I was lying in a pool
—one no deeper
than one’s waist, my legs floating out in front of me, the water warm as blood.
Light from an archway in front of me threw glittering, twisting lines on the
walls and ceiling, and as I stared at those reflections they became the
molecule-level clockworks of some protomic assembly. I put out a hand to stop
their internal clocks and dump their state stacks, as if they were in a running
simulation, but they continued without me like an overheard conversation in
another room.
Come on
, I said out loud,
don’t do this to me; I’m
trying to work on something here.

The reflections dimmed, and for a moment I thought
they’d heeded my words in some way—but it was only because someone else was
entering through the archway. It was Angharad, clad in a headdress and a glittering
golden robe that seemed to be made from threads pulled from the reflections on
the ceiling. She entered the water, letting her robe fall away as she waded in.
By the time she had closed the distance between us her robe had dissolved into
the surface of the water and allowed all the reflected light in the room to be tinged
with gold. From somewhere, maybe her hair—she was that close now—I smelled lush
things that shouldn’t have come from her. She twined one leg around mine and
slid her tongue into my mouth.


This isn’t right,
I said.


What about it is not right? Where is it
written that I must never love another?

I knew I was dreaming, and I knew this wasn’t the
Angharad I would wake up to face. That didn’t stop me from wrapping my arms
around her and pulling her headdress loose so I could drown in her hair. After
Biann’s death, everything sexual seemed only to be a terrible hassle—yet
another way to get dragged down into the mess that was other peoples’ lives.
But here I was, my mouth on hers, wondering why I had to feel I wasn’t worthy
of this or that it would somehow be her ruin.

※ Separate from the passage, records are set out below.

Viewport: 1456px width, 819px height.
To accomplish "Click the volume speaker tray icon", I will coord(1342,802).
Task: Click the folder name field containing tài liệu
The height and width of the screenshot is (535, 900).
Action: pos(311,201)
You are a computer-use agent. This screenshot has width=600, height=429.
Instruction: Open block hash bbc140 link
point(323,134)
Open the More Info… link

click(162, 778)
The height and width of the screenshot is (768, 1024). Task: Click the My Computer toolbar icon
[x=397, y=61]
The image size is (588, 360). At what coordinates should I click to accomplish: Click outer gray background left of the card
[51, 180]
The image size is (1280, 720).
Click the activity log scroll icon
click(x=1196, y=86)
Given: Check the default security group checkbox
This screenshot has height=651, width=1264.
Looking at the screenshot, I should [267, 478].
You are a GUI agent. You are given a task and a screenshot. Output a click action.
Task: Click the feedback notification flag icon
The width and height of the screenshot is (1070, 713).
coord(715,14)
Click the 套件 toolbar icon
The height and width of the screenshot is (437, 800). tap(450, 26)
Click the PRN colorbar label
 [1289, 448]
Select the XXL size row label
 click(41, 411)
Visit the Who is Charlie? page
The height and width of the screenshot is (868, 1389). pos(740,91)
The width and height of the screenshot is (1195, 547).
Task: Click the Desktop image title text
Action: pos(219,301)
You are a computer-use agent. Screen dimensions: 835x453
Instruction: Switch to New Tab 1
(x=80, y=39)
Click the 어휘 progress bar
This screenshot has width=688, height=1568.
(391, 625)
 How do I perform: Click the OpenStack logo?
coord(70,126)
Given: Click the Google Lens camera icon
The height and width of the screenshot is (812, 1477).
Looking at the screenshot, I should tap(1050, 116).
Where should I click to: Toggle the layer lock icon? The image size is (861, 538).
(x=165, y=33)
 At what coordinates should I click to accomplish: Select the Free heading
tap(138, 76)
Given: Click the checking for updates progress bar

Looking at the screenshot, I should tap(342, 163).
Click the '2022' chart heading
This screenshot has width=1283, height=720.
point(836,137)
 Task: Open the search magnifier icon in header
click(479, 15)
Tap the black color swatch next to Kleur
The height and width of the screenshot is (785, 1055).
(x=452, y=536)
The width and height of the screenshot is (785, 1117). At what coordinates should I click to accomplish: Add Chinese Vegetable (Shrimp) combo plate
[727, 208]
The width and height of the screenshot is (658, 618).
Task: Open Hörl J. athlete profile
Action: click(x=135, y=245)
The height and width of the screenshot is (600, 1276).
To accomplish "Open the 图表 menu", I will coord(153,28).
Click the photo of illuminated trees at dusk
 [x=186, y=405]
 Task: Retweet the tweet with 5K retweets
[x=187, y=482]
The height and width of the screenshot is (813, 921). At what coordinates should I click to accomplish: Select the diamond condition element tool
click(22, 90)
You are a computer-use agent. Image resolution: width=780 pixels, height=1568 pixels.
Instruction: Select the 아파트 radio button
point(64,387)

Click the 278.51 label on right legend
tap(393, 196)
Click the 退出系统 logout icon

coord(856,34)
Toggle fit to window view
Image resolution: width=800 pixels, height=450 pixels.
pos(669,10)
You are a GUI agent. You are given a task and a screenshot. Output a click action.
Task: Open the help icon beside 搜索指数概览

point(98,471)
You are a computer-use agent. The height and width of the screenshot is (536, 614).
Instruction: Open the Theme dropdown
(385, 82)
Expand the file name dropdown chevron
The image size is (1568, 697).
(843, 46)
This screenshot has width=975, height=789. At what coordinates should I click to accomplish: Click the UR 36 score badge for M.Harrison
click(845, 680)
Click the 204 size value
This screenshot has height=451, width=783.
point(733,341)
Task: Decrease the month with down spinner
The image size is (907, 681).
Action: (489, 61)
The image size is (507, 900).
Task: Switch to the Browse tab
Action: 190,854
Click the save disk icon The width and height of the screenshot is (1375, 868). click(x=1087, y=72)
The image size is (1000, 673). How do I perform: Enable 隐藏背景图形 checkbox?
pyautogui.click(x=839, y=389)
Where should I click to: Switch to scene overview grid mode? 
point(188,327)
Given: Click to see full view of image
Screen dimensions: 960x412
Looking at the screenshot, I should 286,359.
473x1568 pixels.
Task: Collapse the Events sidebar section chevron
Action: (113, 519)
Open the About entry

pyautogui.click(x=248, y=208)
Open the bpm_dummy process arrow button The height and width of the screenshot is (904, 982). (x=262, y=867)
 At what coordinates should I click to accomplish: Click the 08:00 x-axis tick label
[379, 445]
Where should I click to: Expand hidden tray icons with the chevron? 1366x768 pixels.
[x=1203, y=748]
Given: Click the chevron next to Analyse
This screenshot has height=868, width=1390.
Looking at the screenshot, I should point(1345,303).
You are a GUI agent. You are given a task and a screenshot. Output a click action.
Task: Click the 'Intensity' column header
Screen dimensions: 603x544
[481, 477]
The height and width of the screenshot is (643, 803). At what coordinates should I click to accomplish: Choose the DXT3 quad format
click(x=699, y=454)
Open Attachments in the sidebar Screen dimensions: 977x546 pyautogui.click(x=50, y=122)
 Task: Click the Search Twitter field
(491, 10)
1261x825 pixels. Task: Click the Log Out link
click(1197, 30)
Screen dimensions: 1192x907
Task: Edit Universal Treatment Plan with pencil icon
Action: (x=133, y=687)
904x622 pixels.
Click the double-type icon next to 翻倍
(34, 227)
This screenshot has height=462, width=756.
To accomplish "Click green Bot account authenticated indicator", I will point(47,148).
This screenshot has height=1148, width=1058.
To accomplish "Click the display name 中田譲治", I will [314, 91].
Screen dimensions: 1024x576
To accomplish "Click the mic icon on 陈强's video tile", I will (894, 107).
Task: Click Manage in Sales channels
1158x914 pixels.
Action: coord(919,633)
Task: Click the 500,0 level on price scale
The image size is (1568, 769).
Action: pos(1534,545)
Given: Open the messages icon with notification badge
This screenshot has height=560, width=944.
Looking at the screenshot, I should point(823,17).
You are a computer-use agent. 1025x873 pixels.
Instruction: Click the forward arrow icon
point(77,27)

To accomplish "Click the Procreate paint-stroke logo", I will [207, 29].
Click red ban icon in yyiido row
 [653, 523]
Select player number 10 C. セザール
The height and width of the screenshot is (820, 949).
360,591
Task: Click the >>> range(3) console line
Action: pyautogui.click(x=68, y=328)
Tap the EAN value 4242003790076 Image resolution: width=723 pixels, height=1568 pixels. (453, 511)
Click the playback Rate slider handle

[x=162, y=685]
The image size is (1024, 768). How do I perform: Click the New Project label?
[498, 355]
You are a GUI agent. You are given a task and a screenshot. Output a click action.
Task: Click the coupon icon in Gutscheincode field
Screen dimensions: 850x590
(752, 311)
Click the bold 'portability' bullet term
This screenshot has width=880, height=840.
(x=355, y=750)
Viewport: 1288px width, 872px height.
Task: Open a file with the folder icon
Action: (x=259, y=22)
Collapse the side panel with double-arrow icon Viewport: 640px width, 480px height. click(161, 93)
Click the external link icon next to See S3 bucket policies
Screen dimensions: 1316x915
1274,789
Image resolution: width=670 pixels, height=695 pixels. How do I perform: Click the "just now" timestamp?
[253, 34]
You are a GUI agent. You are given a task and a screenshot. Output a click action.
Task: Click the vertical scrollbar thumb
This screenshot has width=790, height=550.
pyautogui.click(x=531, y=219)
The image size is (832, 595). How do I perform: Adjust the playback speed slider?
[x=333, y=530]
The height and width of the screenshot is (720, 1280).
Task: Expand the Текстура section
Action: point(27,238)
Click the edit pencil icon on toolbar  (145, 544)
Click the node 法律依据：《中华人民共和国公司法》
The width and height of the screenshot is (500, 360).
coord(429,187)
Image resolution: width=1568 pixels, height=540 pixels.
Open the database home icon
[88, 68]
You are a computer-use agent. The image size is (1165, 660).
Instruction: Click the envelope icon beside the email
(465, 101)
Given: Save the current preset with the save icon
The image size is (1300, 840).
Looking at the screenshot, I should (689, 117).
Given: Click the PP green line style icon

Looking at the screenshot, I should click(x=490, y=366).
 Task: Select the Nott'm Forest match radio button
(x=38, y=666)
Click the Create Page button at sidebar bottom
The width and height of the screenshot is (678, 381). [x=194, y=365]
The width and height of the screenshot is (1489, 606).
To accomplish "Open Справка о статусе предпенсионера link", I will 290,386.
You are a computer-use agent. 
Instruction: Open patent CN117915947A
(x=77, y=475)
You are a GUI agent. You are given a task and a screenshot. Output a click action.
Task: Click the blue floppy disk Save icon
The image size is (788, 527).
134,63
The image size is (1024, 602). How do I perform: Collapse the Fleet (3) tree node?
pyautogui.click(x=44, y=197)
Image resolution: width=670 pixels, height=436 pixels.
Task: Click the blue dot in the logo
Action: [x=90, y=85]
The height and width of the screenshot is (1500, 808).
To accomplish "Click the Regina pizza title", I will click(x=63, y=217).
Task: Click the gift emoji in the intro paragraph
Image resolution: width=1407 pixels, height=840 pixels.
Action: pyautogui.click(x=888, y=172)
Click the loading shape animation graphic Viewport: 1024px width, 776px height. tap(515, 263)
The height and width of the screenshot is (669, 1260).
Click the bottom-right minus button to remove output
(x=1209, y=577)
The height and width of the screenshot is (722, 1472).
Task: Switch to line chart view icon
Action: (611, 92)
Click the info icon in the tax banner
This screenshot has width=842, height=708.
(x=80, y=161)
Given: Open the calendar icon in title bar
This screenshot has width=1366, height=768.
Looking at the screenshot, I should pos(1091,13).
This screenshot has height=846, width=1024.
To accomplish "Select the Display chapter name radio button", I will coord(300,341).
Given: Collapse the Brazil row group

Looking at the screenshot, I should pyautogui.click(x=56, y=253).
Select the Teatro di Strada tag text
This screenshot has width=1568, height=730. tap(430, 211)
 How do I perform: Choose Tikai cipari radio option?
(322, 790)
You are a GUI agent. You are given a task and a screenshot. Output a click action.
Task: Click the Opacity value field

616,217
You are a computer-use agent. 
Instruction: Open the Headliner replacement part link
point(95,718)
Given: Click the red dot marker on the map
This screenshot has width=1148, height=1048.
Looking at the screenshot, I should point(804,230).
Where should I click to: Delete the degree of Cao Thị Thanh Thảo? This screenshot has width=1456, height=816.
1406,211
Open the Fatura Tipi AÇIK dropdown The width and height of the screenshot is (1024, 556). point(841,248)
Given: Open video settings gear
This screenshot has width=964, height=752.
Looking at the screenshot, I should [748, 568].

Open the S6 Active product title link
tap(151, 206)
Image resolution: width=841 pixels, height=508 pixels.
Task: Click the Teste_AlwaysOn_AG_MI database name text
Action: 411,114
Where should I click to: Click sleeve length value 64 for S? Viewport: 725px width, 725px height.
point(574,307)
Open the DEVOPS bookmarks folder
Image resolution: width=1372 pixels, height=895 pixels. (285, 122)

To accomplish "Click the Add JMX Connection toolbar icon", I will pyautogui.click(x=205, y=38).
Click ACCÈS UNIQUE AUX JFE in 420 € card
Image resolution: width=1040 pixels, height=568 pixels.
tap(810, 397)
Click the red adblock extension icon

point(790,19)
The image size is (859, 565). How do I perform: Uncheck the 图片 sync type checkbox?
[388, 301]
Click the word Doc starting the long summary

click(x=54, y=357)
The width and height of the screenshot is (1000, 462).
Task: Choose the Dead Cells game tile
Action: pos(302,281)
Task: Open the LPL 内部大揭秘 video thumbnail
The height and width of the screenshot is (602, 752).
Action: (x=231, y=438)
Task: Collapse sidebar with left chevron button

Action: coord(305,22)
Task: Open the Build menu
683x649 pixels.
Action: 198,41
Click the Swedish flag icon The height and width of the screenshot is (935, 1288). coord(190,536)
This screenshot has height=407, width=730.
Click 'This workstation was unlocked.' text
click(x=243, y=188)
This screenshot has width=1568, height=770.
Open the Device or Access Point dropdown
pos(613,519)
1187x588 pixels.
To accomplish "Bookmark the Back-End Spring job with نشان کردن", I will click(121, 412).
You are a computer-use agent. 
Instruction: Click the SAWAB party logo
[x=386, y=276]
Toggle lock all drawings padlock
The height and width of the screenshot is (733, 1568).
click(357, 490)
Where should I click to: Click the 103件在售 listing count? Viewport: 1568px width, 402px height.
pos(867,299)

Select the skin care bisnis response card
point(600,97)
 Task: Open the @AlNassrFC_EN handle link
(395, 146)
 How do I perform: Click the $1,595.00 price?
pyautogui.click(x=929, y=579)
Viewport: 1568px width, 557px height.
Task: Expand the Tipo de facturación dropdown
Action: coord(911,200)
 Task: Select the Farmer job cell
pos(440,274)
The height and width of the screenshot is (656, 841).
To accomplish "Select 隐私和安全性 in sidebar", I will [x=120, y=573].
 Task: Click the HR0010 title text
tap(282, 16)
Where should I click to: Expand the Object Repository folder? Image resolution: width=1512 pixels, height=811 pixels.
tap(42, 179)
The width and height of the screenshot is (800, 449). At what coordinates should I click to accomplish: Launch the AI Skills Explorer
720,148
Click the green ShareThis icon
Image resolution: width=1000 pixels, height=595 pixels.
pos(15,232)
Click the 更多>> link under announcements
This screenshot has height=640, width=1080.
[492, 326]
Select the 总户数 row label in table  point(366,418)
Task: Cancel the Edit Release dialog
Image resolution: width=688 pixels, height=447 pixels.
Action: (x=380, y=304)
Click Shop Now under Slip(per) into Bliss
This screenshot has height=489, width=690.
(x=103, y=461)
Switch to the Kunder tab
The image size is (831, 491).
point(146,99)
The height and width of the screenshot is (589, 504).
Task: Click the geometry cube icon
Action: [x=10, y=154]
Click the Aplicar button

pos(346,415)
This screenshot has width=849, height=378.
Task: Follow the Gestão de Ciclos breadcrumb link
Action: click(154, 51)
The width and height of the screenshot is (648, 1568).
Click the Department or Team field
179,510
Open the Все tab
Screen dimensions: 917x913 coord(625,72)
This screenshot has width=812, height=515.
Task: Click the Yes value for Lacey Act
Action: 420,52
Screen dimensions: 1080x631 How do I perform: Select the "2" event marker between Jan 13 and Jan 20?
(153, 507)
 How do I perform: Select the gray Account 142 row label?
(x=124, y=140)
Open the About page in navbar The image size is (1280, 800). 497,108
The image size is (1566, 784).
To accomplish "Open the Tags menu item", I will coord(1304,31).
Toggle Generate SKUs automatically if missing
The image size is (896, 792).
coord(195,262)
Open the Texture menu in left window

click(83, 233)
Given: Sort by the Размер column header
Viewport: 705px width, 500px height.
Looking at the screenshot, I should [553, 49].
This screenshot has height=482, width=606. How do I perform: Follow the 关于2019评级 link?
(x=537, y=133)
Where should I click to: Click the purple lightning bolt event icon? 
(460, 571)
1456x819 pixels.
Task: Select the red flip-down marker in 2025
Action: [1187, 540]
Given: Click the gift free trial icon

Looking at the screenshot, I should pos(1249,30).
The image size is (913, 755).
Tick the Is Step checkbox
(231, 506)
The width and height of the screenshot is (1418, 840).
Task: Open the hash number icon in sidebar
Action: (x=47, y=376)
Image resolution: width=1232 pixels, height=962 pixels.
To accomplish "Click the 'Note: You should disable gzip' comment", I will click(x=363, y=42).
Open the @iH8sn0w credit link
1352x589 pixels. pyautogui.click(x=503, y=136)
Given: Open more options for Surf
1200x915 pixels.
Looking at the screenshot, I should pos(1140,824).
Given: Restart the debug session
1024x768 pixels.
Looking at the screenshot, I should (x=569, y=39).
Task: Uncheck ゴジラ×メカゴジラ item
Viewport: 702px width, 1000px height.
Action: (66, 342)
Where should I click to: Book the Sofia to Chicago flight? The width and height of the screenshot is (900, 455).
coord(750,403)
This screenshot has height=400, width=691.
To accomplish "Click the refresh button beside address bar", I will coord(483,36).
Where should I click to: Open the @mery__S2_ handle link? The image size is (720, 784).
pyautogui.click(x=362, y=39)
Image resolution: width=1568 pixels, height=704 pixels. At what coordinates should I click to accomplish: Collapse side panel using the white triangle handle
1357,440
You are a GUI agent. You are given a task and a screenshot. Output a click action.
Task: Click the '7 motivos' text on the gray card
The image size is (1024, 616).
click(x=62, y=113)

Somewhere between that moment and me waking up was a
long blur, inside which floated the two of us. And when I finally did wake up,
I stood next to Angharad’s bier (she was still asleep inside it), looked down
at her, and felt myself turn as red as the moment when she’d said to me:
You
are not an “outsider”.

Chapter Twenty-three 

There’s something about the final jump
in a journey that brings out the spectator in everyone. In the minutes before
we were projected to make that last leap, everyone crowded into the bridge area
to see where we would pop out. Even Kallhander and Ioné joined us, and by that
point their presence was more than welcome. I had learned to think of them as
crew and fellow travelers, not equipment or pieces of furniture.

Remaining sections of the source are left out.